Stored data
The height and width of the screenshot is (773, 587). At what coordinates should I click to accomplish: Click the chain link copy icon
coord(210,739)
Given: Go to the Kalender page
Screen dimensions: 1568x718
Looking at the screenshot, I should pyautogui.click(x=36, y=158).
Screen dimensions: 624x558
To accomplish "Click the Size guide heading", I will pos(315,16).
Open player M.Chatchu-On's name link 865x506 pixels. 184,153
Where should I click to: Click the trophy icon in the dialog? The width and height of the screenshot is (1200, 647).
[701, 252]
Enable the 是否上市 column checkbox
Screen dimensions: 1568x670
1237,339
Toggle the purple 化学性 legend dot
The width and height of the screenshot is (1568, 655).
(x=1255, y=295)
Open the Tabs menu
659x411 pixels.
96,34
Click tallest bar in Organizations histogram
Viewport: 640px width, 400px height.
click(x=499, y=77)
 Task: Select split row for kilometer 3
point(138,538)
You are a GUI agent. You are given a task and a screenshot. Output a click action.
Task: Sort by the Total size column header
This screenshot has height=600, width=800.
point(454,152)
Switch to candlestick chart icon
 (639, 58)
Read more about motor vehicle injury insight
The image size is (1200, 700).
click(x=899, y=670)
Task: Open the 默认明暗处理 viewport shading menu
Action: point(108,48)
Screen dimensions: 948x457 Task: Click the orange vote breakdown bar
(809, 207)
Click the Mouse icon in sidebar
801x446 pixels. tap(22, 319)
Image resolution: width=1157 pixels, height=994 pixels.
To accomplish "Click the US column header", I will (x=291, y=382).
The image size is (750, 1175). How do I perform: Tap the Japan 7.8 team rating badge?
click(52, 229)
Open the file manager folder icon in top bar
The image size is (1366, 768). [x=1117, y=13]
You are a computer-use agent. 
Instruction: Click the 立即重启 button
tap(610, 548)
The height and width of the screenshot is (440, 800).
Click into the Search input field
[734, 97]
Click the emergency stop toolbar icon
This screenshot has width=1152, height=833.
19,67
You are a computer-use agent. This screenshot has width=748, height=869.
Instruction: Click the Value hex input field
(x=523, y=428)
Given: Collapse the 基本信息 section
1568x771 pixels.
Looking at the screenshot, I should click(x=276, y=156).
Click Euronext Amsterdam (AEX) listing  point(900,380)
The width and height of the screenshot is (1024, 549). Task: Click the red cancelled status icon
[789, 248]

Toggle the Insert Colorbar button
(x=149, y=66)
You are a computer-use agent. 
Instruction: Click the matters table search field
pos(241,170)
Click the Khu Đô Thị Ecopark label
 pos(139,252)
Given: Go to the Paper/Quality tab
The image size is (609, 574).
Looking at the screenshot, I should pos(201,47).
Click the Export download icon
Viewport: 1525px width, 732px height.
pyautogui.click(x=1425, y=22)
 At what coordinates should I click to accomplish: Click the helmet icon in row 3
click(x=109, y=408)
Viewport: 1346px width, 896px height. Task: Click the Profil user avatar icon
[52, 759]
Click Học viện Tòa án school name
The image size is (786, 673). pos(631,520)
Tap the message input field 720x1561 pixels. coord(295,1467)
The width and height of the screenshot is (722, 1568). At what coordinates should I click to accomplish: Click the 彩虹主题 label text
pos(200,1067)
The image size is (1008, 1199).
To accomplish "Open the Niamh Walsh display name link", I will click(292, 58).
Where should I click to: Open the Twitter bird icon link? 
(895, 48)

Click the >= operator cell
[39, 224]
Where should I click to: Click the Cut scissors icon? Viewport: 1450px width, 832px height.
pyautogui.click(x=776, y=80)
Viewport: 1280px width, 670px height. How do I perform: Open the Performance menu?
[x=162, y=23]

● Exercise goal
Copy, from the data above, every line where the word "agent" appears.

● Output of the exercise
You are a GUI agent. You are given a task and a screenshot. Output a click action.
You are a computer-use agent. 
You are a computer-use agent. This screenshot has width=748, height=869.
You are a computer-use agent. 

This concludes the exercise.